In a survey of 20 random BLHS students, 100% knew what the Holocaust was, but 25% of students did not know the location of the Holocaust, when it took place or those who were killed. In the same survey, 85% said that they had heard some type of Jew jokes in school or on social media. Finally, 5% said that they did not think anti-semitism was still a problem. In the past year, 54% of religious-based hate-crimes in the US were anti-semitic based, states the Federal Bureau of Investigation. In the same article, it states that anti-semitic crimes have risen 37% in the past two years. Hatred disguises itself in many forms and is created by many different things.

In 2017 there were 938 cases of religious hate crimes against Jews, states the Jewish Virtual Library. On April 13, 2014, at the Jewish Community Center of Greater Kansas City, (JCC) there was a shooting where two people were killed outside of the building. Later that same day, one woman was killed at Village Shalom, which is an assisted living facility. The man was reported to be yelling “Heil Hitler” while he continued to shoot, states KCTV5. Three years later, in St. Louis Mo., a Jewish cemetery was vandalized. Over 110 tombstones were knocked over, and $30,000 in damage was made that night, states the Riverfront Times.

According to the Southern Poverty Law Center, there are many ways to help prevent hate crimes: to stop or put down stereotypes that aren’t true, to educate yourself and others about the problem and to take a side. Neutrality only helps the oppressor, and to stop hate from spreading, it is necessary to spread truth and education.

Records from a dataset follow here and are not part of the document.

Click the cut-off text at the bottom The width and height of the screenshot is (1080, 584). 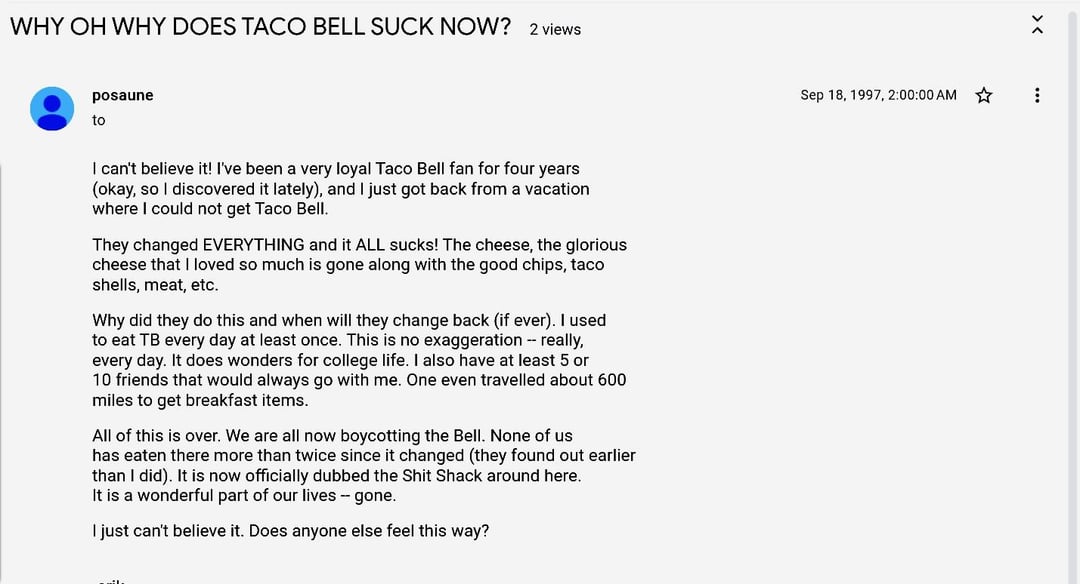tap(110, 579)
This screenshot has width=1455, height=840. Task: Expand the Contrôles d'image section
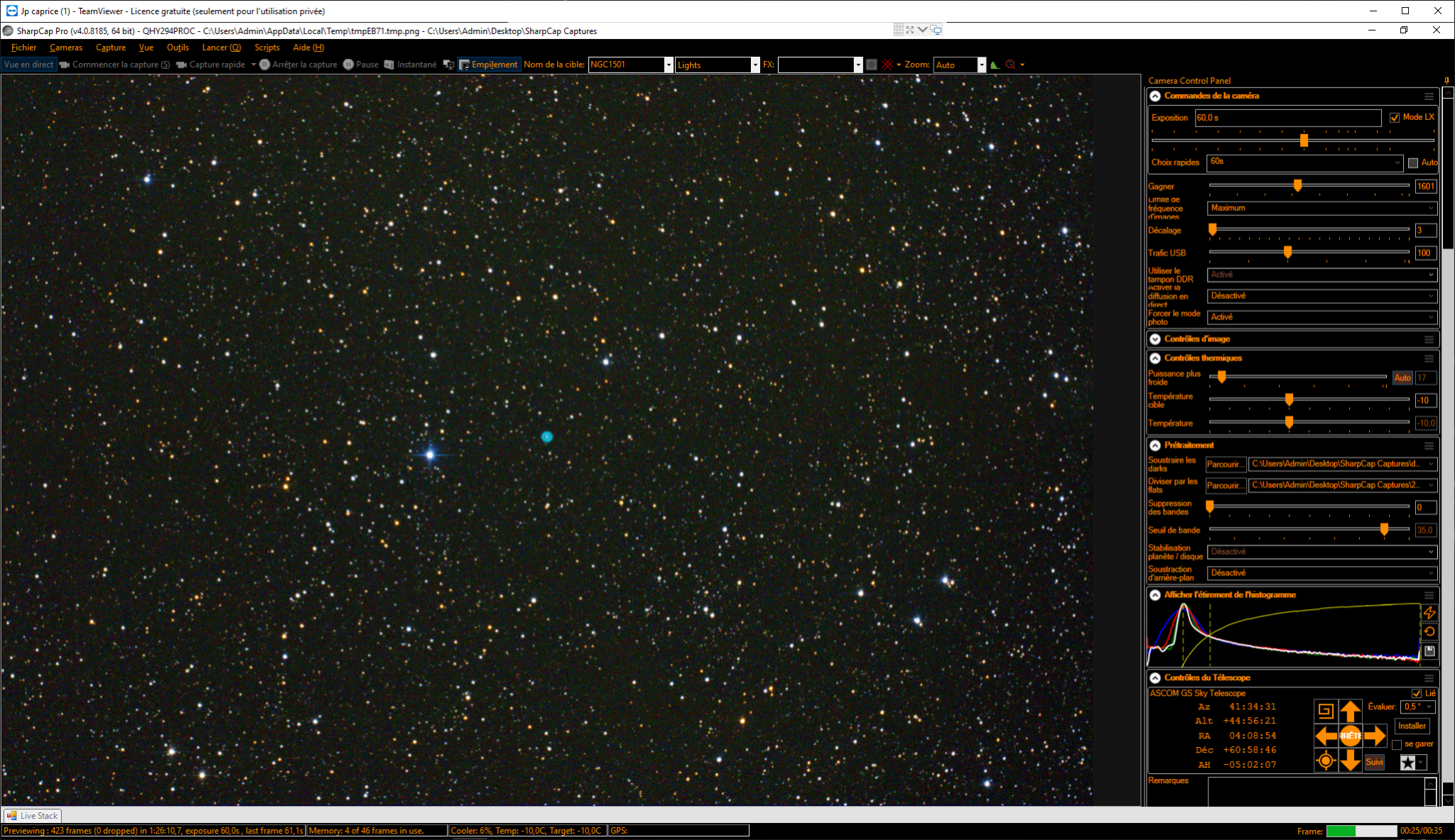click(1155, 339)
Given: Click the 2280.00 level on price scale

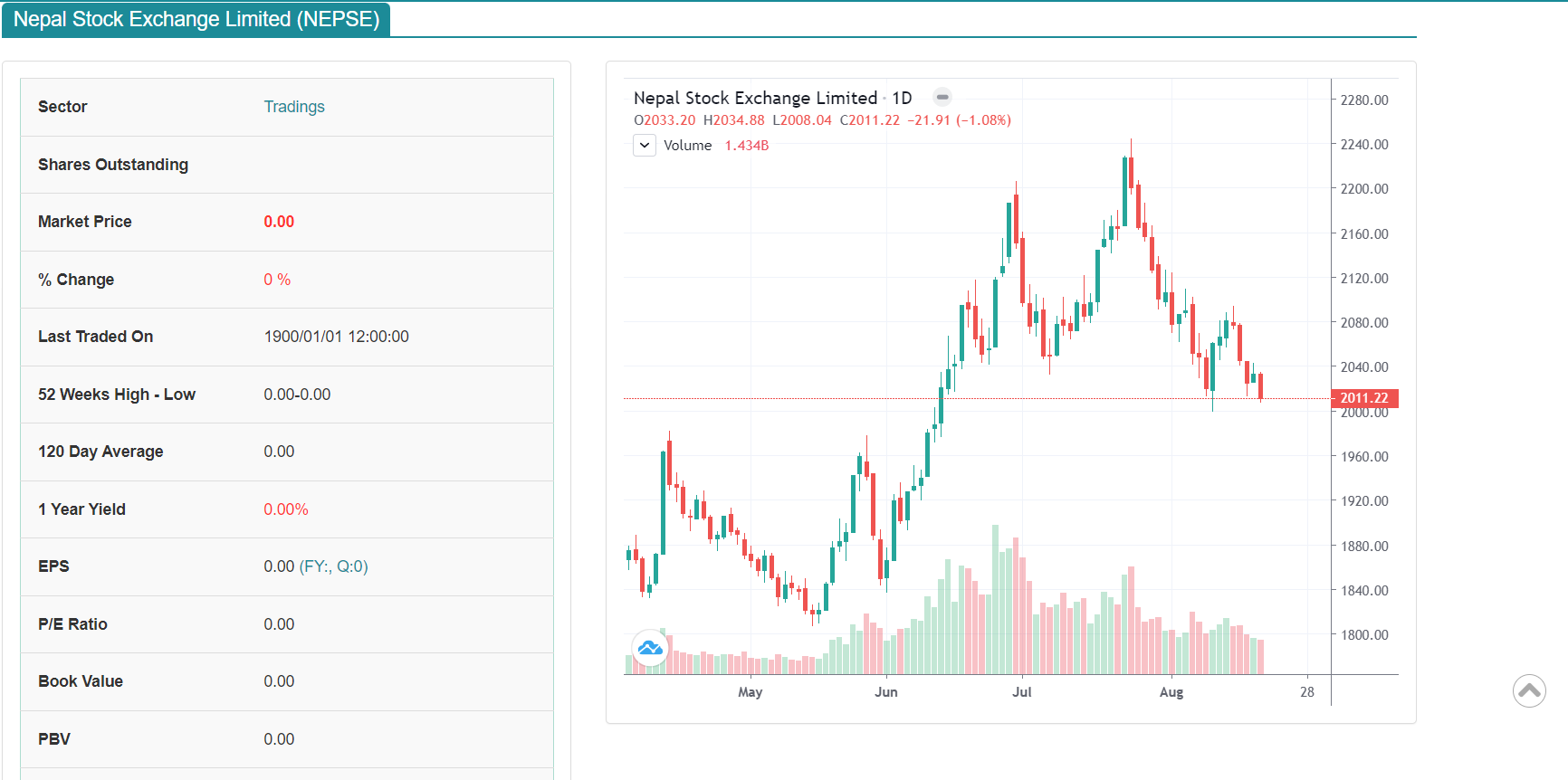Looking at the screenshot, I should click(1363, 100).
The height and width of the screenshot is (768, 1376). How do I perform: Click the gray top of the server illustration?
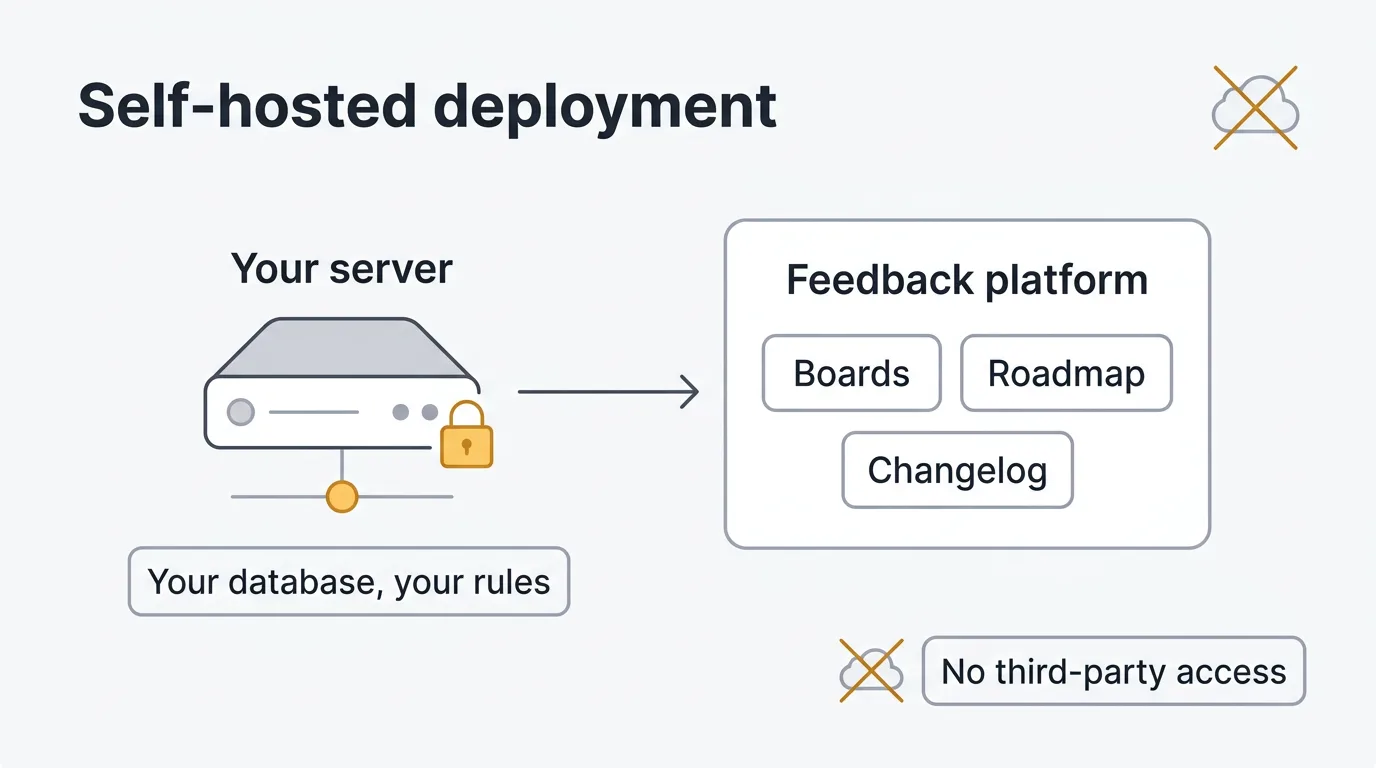coord(342,350)
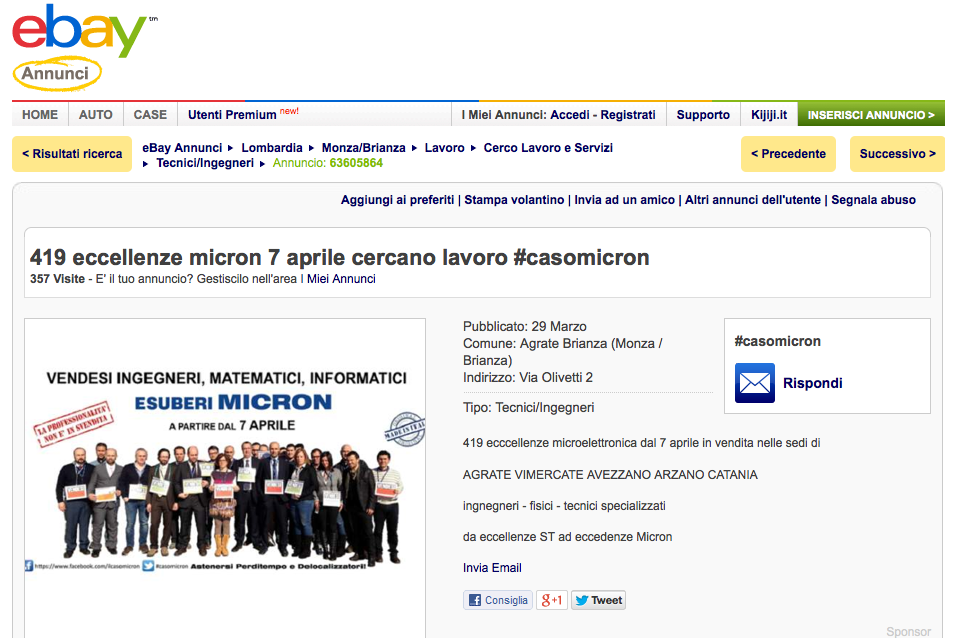This screenshot has width=957, height=638.
Task: Open the Supporto section
Action: 702,114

Overall, anti-semitism did not die with Hitler, and it did not die with the secret state officers or with the Nazi party that supported the death and extermination of Jews. It lives on in the small jokes that people laugh off, the stereotypes people believe in, not wondering if the jokes are true or not. It lives in the hate and ignorance that is passed down from family to family. Ignorance is the root of all hatred, and education is the one thing that can defeat hate. Education is needed to teach the youth of tomorrow of what the world could be without hatred fueled by ignorance.